父亲和奶奶商量,奶奶也没有办法,整个老郭家都没人出面,咱们也不管,不要了!奶奶作了决定,父亲就不说什么。拿了很少一点补偿费,郭家的祖茔,连同几代人的棺材,全都给推平了。坟地夷平之后,父亲去看了看,回来跟奶奶说,爷爷的水泥棺材还没坏,爷爷的骨殖还在,他在附近找个角落给埋下了。奶奶说:埋了就埋了吧。
从此以后,郭家,便成了没有祖茔的家族了。日子的琐碎和艰难让我们渐渐地把这回事儿给忘记了。1987年,嫁到郭家不到10年的五婶患白血病去世,36岁的骨灰在老山买了个洗拖把水池那么大的坑穴给埋了。埋葬五婶的时候,我看见附近有目光炯炯的男人来回乱窜,我观察了一下,发现他们把别人坟前的碑挖下来,把上面的字磨去,再把这碑卖给新来的人。1989年,比爷爷多活了26年的奶奶以77岁之龄去世。

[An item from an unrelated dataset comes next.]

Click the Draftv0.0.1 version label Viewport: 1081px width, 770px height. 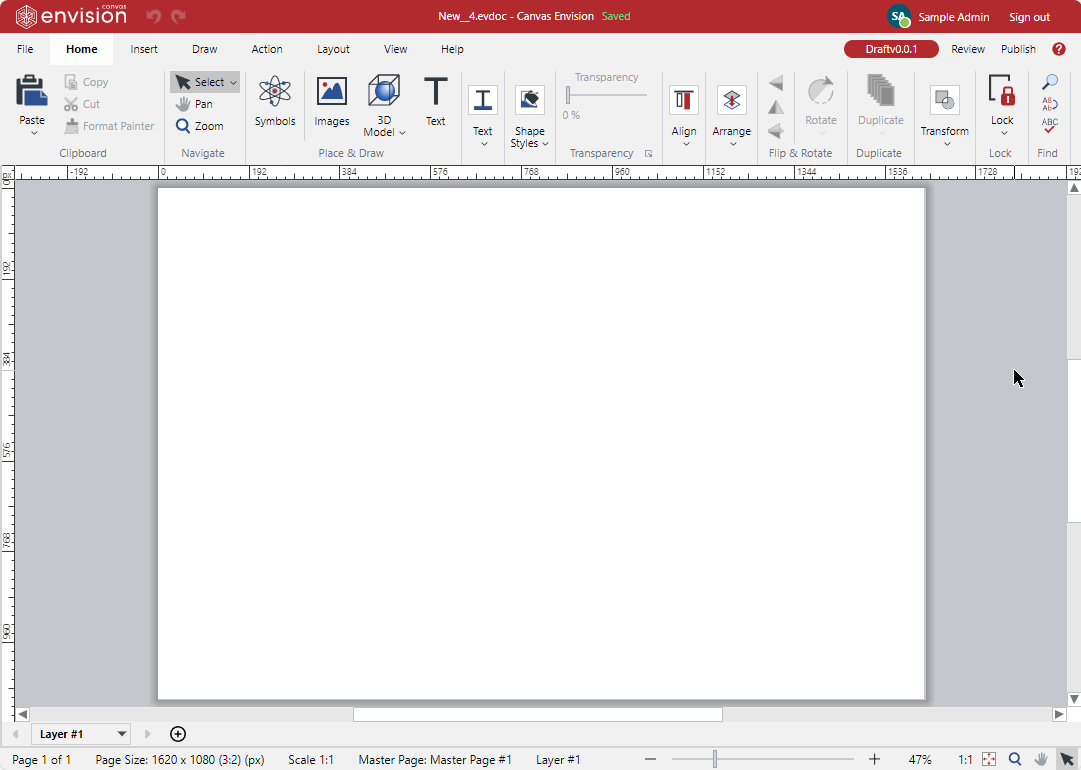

按照老辈子传下的规矩,爷爷奶奶百年之后是要并骨合葬的,可是我们郭家的祖茔没有了,爷爷的骨也无迹可寻,火化之后的奶奶骨灰如何安置呢?合家商量了一下,入赘到海淀永泰庄的三伯在庄里一个破庙墙外挖了个坑,把奶奶的骨灰入了土了。因为那地不是自个儿的,所以不敢立任何标记。奶奶是殁在三伯家的,要照过去,出殡、头七等一系列葬仪是不可少的,现在就全都免去了。把奶奶向昌平火葬场拉那天,车一发动,父亲在头前高高举起一个瓦盆,重重摔在地上,这是我们所能保留的唯一的民俗了。摔盆的时候,父亲面无表情,在摔盆的一刹那,父亲眼睛紧紧闭上了。
距离奶奶去世仅仅两年,一生辛劳的父亲突发脑溢血,倒在了公共汽车上。这一天是1991年的4月7日,是个星期天,父亲是准备从丰台坐汽车赶往沙河永泰庄,给奶奶扫墓的。父亲的遗体火化了之后,骨灰葬在了丰台一个叫太子峪的地方,就是那个乱石丛生的墓园,也仅仅被允许租用20年。入土并不为安,那几年,灾难接踵而至。父亲去世不久,我的大妹因突发不明疾病去世了,她的骨灰也葬在了太子峪,可是并不与父亲埋在一处,那片乱石滩上的公墓很大,他们一个在南边,一个在北边,父女两人只能隔着成片陌生的阴魂遥遥相望。